Problem description: From the line containing "640x1030 pixels." to the very last line of the data below, transcribe everything exactly and nothing more.

Data for analysis:
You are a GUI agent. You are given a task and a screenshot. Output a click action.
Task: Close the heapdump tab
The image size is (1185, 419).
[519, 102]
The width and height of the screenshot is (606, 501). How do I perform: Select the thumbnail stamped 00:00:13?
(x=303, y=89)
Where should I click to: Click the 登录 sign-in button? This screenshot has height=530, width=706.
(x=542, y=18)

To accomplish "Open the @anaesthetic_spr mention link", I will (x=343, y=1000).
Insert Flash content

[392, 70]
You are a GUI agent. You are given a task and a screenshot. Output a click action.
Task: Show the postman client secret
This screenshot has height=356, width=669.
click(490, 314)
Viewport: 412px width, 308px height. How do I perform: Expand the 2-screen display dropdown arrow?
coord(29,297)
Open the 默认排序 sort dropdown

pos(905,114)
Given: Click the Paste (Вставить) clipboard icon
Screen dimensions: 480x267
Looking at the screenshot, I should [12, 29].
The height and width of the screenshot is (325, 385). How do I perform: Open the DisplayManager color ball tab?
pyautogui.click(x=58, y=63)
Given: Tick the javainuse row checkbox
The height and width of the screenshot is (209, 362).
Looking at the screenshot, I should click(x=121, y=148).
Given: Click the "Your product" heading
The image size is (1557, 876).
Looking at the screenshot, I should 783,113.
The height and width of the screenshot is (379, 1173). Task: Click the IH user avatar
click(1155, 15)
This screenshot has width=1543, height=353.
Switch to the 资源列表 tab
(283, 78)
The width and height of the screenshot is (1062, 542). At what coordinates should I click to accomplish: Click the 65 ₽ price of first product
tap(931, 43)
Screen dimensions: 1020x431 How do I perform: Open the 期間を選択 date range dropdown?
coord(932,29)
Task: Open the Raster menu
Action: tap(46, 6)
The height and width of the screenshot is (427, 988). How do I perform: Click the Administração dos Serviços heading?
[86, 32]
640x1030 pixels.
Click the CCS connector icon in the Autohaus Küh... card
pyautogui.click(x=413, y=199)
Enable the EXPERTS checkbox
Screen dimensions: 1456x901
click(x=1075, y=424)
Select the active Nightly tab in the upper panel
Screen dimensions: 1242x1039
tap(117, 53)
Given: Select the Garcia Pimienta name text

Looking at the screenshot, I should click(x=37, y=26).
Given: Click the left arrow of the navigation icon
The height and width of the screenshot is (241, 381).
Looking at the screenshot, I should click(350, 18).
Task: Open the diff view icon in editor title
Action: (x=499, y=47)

Reply:
640x1030 pixels.
Click the CCS connector icon in the Autohaus Küh... card
pyautogui.click(x=413, y=199)
Enable the EXPERTS checkbox
Screen dimensions: 1456x901
click(x=1075, y=424)
Select the active Nightly tab in the upper panel
Screen dimensions: 1242x1039
tap(117, 53)
Given: Select the Garcia Pimienta name text

Looking at the screenshot, I should click(x=37, y=26).
Given: Click the left arrow of the navigation icon
The height and width of the screenshot is (241, 381).
Looking at the screenshot, I should click(350, 18).
Task: Open the diff view icon in editor title
Action: (x=499, y=47)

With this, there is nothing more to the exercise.